The Who were constantly on the look-out for a gimmick, and when Pete Townshend feared his latest batch of songs weren’t fierce enough and lacked a sense of overall purpose, managers Kit Lambert and Chris Stamp suggested he unify them with a pseudo-pirate radio concept full of zany adverts and wacky station identification spots. Thus, The Who Sell Out was born. With its completely unselfconscious humor, sensitive performances, sumptuous harmonies, and songs that may have lacked ferocity (well, not “I Can See for Miles”) but wanted nothing for beauty and harmonic complexity. The album’s light-touch, colorful cartoonishness, and lack of pretension (well, not the operatic “Rael”) have made it the favorite of a lot of Who fans, including myself. The Who Sell Out certainly hasn’t been played to death as Tommy and Who’s Next have been, so it still feels fresh in a way that so many Who war horses no longer do. So if you were to, say, sit down for several hours to pore over a 5-CD box set devoted to Sell Out before digging into a 2-LP Sell Out vinyl set, you probably wouldn’t even get sick of it!

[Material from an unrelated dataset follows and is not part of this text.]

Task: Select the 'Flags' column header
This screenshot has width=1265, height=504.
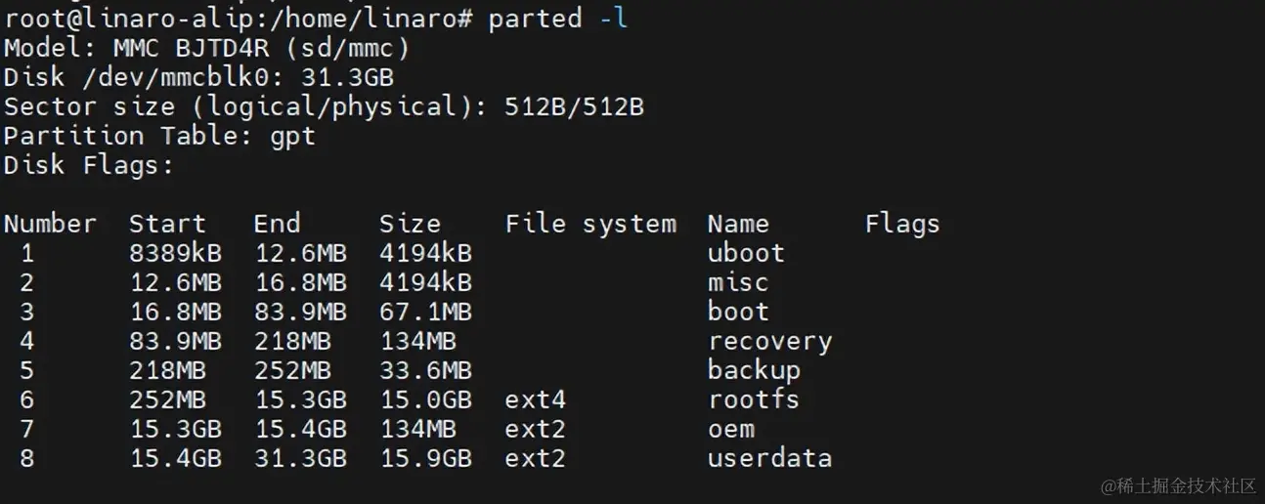Action: tap(902, 225)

That is indeed something you can now do as Universal Music has released The Who Sell Out in several new deluxe iterations. Naturally, that big CD-set provides the deepest plunge into The Who’s most appealing project with its stereo and mono presentations of the original albums, demos, session highlights, period-adjacent singles, and outtakes. For vinyl enthusiasts such as myself, the stereo double-LP vinyl set basically gets the job done. Yes, it would have been cooler if more of the ultra-rare material was on board, such as newly unearthed oddities like Townshend’s demos “Kids! Do You Want Kids, Kids?” and the blatant Beach Boys tribute “Inside Outside” and the atypically jazzy backing track for John Entwistle’s “Facts of Life”. I’d wish even harder for a vinyl iteration of the big box’s fourth disc dubbed “The Road to Tommy”, which compiles tracks recorded between The Who’s third and fourth albums, such as the terrific single “Dogs” and the fab odds and sods “Melancholia”, “Little Billy”, “Faith in Something Bigger”, and “Glow Girl”. All of that stuff has been released before, but it would be neat to gather it together on vinyl in an approximation of what Lambert considered releasing as Who’s For Tennis? in 1968. I would be surprised (and disappointed) if that disc didn’t see vinyl release as a Record Store Day exclusive in a year or two.
As for what we have on the stereo vinyl (there’s a limited edition mono one too), there’s a fabulous album in its fabulous original stereo mix remastered with fuller bodied sound (or “DYNAMIC TENSION,” if you prefer) than the 1967 release. Yes, “Rael” still features that awkward edit in the first verse corrected on many remixed reissues, and yes, you will hear “Track Records, Track Records” repeat endlessly if you forget to pull the needle from the run-out groove. The bonus LP contains the most significant stereo-detritus from the Sell Out sessions, which means it features the first official appearances of outtakes such as “Early Morning Cold Taxi”, “In the Hall of the Mountain King”, “Girl’s Eyes” (all in their 1970 mixes), “Jaguar”, “Sodding About”, and the studio version of “Summertime Blues” on vinyl. It would have been groovy if the radio concept had been carried over for these bonus tracks as it had been on previous CD editions of the album, but the tracks on this LP are all banded without any surprise jingles to bridge them. Nevertheless, it’s great to finally have great sounding versions of these songs on vinyl, and the package is very nicely assembled with liner notes on the inner sleeves and a repro of Adrian George’s psychedelic poster included as limited edition bonus in the original UK vinyl release.